Analysts have speculated that electricity could be rationed – perhaps for some industrial customers initially – if things really go wrong.

An energy apocalypse—a complete loss of electricity or heat if gas reserves are drawn to zero and cannot be replaced—is likely to cause deaths among poor and vulnerable residents, such as what happened in Texas this year when a winter storm caused blackouts, resulting in More than 200 deaths.


What about the threat of Belarus to cut off gas supplies?

Poland and other European Union countries have accused authoritarian Belarus President Alexander Lukashenko of using migrants trying to reach the European Union through Belarus’ border with Poland as pawns to retaliate against his government’s sanctions over the protests.

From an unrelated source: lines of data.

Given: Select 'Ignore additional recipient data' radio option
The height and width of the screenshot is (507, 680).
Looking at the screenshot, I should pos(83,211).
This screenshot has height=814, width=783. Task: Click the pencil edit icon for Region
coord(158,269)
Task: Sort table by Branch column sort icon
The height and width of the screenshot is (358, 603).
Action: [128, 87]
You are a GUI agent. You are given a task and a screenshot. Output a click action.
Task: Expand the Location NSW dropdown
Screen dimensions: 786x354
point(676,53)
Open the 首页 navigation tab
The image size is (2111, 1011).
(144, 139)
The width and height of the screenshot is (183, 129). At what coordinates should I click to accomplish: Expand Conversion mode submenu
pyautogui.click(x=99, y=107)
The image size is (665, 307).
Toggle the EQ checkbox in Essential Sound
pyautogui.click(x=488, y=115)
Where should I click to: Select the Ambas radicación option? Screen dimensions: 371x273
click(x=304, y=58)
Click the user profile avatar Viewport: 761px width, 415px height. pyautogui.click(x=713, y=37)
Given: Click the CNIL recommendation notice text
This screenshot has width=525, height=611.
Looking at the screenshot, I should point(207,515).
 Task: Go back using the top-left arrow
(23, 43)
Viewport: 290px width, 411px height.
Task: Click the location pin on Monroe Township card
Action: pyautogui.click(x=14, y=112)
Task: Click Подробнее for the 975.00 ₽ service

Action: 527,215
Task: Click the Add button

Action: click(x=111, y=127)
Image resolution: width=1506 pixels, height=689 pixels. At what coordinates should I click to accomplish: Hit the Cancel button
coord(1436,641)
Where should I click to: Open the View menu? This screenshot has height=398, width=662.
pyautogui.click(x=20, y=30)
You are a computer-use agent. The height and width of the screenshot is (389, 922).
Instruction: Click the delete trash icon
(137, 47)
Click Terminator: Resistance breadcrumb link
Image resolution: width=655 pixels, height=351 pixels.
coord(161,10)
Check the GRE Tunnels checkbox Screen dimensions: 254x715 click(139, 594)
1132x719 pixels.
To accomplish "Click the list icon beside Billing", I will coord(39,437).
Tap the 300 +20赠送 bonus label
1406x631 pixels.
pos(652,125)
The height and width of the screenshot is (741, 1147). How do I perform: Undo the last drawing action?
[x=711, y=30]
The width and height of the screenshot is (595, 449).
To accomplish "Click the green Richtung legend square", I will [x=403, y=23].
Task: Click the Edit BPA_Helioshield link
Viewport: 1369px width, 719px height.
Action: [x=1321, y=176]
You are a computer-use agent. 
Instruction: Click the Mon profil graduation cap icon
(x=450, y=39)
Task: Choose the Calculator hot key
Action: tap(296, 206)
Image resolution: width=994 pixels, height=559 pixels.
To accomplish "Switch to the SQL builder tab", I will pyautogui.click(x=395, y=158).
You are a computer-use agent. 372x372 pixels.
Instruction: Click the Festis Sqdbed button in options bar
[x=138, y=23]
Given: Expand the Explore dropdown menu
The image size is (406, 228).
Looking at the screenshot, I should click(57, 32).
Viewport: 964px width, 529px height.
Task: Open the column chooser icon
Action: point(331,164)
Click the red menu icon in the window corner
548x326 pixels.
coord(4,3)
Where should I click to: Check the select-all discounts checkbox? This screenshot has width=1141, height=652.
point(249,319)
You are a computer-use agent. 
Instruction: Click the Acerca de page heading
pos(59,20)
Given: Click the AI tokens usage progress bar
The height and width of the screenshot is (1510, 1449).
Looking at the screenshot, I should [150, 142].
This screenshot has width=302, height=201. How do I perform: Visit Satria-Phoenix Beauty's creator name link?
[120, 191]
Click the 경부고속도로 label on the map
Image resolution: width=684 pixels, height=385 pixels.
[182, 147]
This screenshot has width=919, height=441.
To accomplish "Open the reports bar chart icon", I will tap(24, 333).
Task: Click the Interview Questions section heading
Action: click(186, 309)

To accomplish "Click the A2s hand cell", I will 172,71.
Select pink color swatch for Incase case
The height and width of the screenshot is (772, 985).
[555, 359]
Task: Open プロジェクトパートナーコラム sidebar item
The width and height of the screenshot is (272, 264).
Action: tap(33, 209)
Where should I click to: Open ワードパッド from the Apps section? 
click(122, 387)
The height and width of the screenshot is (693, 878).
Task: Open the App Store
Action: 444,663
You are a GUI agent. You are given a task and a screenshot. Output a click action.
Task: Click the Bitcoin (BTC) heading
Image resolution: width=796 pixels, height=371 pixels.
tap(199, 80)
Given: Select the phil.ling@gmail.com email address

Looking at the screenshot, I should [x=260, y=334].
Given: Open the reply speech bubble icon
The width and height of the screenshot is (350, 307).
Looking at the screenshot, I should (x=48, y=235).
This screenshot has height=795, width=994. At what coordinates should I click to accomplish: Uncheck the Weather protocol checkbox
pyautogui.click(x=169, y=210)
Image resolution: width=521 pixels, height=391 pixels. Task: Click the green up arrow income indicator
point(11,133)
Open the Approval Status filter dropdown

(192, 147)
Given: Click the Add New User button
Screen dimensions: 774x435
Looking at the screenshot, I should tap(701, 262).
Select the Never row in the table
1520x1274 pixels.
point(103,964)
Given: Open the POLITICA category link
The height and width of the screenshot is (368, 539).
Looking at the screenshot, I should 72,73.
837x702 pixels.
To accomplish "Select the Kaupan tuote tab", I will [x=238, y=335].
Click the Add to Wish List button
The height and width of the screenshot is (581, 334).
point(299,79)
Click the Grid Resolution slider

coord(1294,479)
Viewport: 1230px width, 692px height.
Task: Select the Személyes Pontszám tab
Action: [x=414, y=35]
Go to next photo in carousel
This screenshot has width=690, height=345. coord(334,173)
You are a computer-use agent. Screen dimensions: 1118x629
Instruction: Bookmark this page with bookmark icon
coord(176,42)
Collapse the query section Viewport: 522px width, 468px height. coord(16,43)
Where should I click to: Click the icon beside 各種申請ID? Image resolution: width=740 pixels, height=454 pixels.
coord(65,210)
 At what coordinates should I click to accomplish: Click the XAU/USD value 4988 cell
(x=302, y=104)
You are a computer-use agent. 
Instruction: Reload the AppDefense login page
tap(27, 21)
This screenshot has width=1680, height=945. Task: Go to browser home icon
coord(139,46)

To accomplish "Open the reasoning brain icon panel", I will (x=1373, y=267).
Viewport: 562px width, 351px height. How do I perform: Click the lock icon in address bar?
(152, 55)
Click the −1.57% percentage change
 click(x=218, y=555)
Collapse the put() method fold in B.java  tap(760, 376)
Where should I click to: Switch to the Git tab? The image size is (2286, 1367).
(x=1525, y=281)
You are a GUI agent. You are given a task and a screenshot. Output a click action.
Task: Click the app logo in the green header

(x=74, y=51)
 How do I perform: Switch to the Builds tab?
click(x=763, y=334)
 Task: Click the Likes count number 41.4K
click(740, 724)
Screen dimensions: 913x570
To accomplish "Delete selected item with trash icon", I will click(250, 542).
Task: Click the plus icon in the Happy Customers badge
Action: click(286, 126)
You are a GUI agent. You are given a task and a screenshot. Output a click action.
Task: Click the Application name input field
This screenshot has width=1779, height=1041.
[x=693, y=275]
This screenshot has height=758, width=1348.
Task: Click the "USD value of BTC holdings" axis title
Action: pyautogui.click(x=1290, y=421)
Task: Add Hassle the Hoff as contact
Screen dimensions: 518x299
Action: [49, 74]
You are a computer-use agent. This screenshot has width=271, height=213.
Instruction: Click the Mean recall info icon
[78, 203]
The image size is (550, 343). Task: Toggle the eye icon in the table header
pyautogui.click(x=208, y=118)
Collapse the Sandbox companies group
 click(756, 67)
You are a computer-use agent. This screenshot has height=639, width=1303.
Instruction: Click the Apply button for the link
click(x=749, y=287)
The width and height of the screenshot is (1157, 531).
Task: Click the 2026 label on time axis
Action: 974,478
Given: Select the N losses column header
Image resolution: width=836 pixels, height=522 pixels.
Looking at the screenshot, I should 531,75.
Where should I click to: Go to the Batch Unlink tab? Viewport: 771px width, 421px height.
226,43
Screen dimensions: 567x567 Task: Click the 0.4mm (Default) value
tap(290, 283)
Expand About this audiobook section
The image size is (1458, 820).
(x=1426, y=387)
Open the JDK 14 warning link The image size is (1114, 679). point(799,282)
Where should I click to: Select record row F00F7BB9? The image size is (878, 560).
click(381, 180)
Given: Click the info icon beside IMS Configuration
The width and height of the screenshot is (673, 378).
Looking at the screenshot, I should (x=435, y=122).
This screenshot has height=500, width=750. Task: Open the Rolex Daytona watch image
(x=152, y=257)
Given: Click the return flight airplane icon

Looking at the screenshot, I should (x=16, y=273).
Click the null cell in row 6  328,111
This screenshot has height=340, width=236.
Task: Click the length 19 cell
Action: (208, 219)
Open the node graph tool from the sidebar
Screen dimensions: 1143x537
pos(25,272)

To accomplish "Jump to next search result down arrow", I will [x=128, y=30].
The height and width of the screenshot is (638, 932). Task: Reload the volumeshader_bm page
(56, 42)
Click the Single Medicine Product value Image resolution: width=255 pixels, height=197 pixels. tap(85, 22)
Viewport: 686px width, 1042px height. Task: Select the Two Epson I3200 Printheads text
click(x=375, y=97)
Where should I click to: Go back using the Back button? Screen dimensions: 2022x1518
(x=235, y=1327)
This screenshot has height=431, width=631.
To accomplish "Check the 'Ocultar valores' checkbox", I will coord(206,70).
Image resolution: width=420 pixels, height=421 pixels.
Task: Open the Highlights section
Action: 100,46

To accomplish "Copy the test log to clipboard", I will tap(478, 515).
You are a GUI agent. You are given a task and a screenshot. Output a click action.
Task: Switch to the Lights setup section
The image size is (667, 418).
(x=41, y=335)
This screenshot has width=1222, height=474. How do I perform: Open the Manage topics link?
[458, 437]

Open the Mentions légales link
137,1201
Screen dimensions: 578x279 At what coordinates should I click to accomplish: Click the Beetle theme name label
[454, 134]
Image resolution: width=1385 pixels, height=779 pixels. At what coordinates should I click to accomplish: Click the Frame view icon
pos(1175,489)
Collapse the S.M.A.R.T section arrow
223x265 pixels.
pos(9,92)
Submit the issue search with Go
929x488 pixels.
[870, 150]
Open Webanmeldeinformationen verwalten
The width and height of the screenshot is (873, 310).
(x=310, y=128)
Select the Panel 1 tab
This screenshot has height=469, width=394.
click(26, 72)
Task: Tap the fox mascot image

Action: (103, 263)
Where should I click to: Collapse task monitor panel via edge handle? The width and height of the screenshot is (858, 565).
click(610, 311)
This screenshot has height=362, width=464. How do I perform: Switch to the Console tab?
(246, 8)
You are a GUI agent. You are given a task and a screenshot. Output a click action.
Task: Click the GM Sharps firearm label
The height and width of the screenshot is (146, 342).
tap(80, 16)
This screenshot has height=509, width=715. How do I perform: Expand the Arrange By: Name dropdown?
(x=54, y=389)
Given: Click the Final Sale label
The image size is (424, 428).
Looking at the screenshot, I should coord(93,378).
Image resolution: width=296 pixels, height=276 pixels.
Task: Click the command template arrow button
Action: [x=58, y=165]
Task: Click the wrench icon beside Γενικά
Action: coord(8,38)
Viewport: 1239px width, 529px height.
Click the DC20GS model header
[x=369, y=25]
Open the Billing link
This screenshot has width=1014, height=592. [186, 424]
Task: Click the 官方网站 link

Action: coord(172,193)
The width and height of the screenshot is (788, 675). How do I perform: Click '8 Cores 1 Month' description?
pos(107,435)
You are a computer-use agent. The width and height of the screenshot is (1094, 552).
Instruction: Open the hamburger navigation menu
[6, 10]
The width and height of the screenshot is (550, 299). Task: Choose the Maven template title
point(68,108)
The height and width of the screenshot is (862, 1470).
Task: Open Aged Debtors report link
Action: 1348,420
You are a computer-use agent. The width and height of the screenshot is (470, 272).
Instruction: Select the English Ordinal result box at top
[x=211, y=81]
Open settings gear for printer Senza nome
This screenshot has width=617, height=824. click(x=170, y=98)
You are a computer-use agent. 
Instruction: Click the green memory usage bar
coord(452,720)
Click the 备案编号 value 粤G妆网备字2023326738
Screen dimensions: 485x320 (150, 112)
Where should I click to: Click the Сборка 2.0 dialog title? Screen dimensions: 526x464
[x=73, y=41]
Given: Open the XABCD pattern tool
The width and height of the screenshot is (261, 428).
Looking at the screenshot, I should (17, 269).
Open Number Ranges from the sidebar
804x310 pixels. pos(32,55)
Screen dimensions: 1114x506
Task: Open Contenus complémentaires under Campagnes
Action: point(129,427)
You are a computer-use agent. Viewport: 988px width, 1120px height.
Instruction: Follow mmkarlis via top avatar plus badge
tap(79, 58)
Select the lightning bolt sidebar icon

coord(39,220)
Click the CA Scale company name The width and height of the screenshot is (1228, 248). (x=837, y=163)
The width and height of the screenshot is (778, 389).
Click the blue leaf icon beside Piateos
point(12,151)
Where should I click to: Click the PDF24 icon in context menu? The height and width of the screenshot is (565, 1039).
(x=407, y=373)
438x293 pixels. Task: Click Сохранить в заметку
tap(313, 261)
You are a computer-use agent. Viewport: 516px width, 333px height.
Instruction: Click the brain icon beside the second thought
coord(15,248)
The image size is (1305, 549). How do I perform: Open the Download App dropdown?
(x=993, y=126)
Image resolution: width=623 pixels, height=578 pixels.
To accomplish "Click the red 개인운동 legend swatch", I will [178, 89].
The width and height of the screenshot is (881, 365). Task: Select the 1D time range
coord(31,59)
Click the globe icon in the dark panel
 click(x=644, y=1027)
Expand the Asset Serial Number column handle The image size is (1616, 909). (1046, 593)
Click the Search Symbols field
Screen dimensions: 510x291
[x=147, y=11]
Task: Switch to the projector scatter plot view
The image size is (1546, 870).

With the European Union threatening more tough sanctions, Lukashenko threatened to cut off Russian gas supplies to Europe that pass through a pipeline in Belarus.

Although his statement shook the markets further, it is unlikely that Lukashenko will be able to fulfill his threat, given his political dependence on Russia and Moscow’s desire to preserve the reputation of a reliable supplier.

Valery Karpalevich, an independent Belarusian political analyst, dismissed Lukashenko’s threat as a threat.


“Decisions are made in Moscow, not in Minsk,” he said. “Lukashenko wants to frighten the European Union and drag Putin into a confrontation, trying to provoke the Kremlin to take more radical measures.”


Isachenkov reported from Moscow. The Associated Press contributed to this report by Yuras Karamano in Kiev, Ukraine.